_Your instructions_.
Output all of the material once more, so that every line matches the original exactly.

_Provided records_.
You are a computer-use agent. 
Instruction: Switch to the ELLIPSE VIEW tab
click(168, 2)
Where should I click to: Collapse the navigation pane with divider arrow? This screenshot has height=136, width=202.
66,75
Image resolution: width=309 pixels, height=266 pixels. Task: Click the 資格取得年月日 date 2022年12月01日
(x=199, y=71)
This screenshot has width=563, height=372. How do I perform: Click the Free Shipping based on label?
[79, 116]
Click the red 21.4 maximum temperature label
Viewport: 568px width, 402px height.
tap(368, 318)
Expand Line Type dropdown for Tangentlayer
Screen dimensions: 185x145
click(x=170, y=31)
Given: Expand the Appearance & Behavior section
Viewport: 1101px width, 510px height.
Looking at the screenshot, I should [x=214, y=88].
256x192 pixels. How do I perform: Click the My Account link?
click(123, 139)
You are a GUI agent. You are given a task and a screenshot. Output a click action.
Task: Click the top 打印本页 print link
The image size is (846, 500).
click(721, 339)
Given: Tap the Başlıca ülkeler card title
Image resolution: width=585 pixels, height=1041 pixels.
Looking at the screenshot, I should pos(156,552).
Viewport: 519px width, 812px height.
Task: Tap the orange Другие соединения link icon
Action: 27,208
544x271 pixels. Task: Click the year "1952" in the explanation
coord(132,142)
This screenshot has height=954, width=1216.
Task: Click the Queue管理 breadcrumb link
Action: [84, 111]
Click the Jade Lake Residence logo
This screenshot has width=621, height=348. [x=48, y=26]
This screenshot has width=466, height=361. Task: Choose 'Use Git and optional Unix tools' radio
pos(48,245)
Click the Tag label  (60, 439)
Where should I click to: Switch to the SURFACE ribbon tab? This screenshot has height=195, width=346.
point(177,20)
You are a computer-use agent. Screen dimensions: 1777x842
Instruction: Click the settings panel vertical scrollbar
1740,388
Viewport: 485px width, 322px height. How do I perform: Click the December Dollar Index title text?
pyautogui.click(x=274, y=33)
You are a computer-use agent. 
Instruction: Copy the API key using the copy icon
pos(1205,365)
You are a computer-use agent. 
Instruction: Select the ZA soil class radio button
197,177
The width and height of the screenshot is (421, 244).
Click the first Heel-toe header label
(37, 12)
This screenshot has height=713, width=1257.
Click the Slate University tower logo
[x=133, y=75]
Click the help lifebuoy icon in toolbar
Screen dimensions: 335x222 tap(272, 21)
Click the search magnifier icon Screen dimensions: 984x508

_Your response_.
You are a computer-use agent. 
Instruction: Switch to the ELLIPSE VIEW tab
click(168, 2)
Where should I click to: Collapse the navigation pane with divider arrow? This screenshot has height=136, width=202.
66,75
Image resolution: width=309 pixels, height=266 pixels. Task: Click the 資格取得年月日 date 2022年12月01日
(x=199, y=71)
This screenshot has width=563, height=372. How do I perform: Click the Free Shipping based on label?
[79, 116]
Click the red 21.4 maximum temperature label
Viewport: 568px width, 402px height.
tap(368, 318)
Expand Line Type dropdown for Tangentlayer
Screen dimensions: 185x145
click(x=170, y=31)
Given: Expand the Appearance & Behavior section
Viewport: 1101px width, 510px height.
Looking at the screenshot, I should [x=214, y=88].
256x192 pixels. How do I perform: Click the My Account link?
click(123, 139)
You are a GUI agent. You are given a task and a screenshot. Output a click action.
Task: Click the top 打印本页 print link
The image size is (846, 500).
click(721, 339)
Given: Tap the Başlıca ülkeler card title
Image resolution: width=585 pixels, height=1041 pixels.
Looking at the screenshot, I should pos(156,552).
Viewport: 519px width, 812px height.
Task: Tap the orange Другие соединения link icon
Action: 27,208
544x271 pixels. Task: Click the year "1952" in the explanation
coord(132,142)
This screenshot has height=954, width=1216.
Task: Click the Queue管理 breadcrumb link
Action: [84, 111]
Click the Jade Lake Residence logo
This screenshot has width=621, height=348. [x=48, y=26]
This screenshot has width=466, height=361. Task: Choose 'Use Git and optional Unix tools' radio
pos(48,245)
Click the Tag label  (60, 439)
Where should I click to: Switch to the SURFACE ribbon tab? This screenshot has height=195, width=346.
point(177,20)
You are a computer-use agent. Screen dimensions: 1777x842
Instruction: Click the settings panel vertical scrollbar
1740,388
Viewport: 485px width, 322px height. How do I perform: Click the December Dollar Index title text?
pyautogui.click(x=274, y=33)
You are a computer-use agent. 
Instruction: Copy the API key using the copy icon
pos(1205,365)
You are a computer-use agent. 
Instruction: Select the ZA soil class radio button
197,177
The width and height of the screenshot is (421, 244).
Click the first Heel-toe header label
(37, 12)
This screenshot has height=713, width=1257.
Click the Slate University tower logo
[x=133, y=75]
Click the help lifebuoy icon in toolbar
Screen dimensions: 335x222 tap(272, 21)
Click the search magnifier icon Screen dimensions: 984x508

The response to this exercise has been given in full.